Exercise instructions.
1. From the passage on The Central Park Five opera, reproduce word for word the part that opens with the words containing "Musically (and perhaps" and closes with "a Kurzweil synthesizer.".
2. Answer these questions from the passage on The Central Park Five opera:
(a) Who is the production's conductor?
(b) How many people make up the orchestra?
(c) Which prize did the piece win?

Musically (and perhaps predictably), The Central Park Five is a departure from your Madame Butterflys or your La Bohèmes. It loops in sounds and rhythms Davis has played with in his previous works for the stage, including X, The Life and Times of Malcolm X and Wakonda’s Dream. “Mr. Davis really manages to create a sound world that’s very evocative of the time,” says Kazem Abdullah, the production’s conductor. “He’s not only using late modernist music. He has a great command of how to incorporate jazz; there’s one part of the opera called ‘We Are the Streets,’ and it’s kind of a groovy funk section.” The 20-person orchestra at Abdullah’s command includes both a baritone sax and a Kurzweil synthesizer. 

As opening night approaches, Adbullah is excited to present such a nontraditional show to Portland Opera’s patrons. “There’s a reason why the piece won the Pulitzer Prize,” he says. “It’s an amazing composition and an amazing opera. And there’s not so many operas that tell stories that still deal with present-day issues.”

Data extract.
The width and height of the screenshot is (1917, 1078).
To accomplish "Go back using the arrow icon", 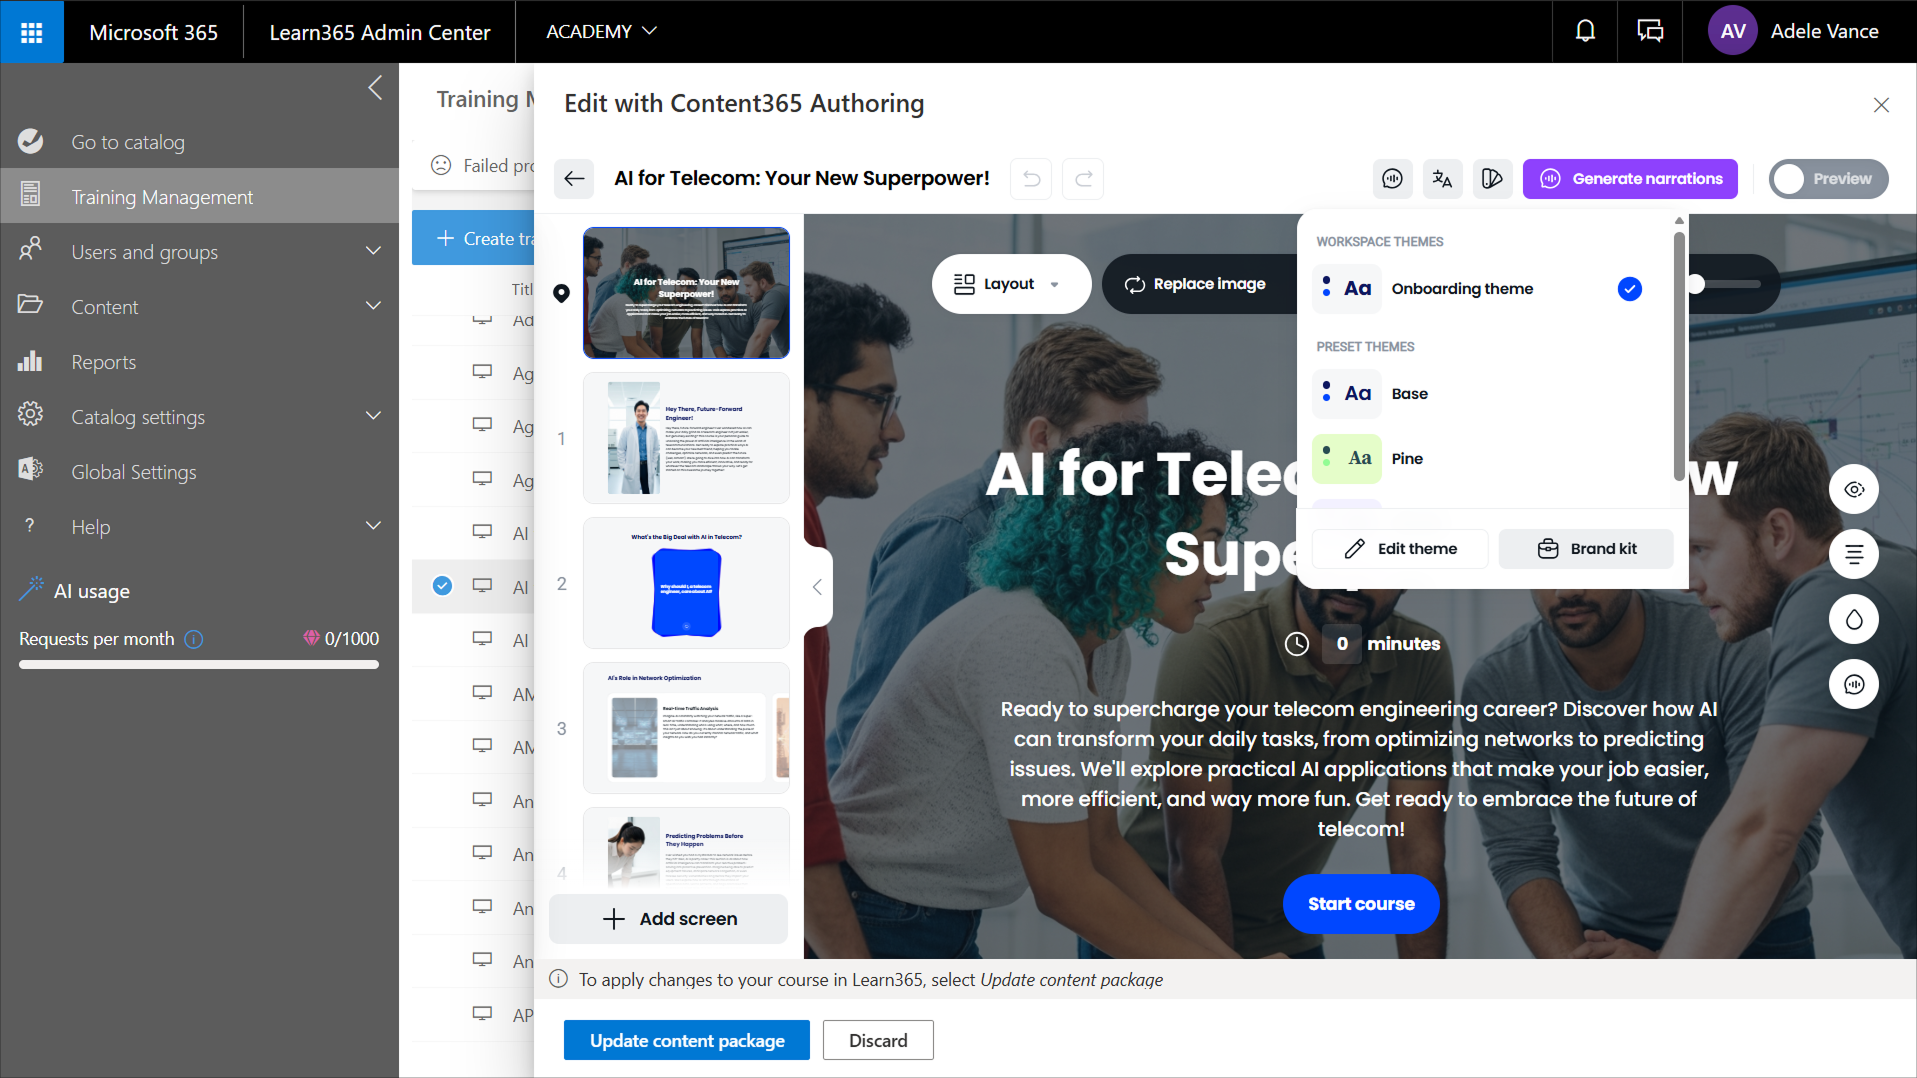I will [x=574, y=179].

Answers given.
1.
Musically (and perhaps predictably), The Central Park Five is a departure from your Madame Butterflys or your La Bohèmes. It loops in sounds and rhythms Davis has played with in his previous works for the stage, including X, The Life and Times of Malcolm X and Wakonda’s Dream. “Mr. Davis really manages to create a sound world that’s very evocative of the time,” says Kazem Abdullah, the production’s conductor. “He’s not only using late modernist music. He has a great command of how to incorporate jazz; there’s one part of the opera called ‘We Are the Streets,’ and it’s kind of a groovy funk section.” The 20-person orchestra at Abdullah’s command includes both a baritone sax and a Kurzweil synthesizer.

2.
(a) Kazem Abdullah
(b) 20
(c) The Pulitzer Prize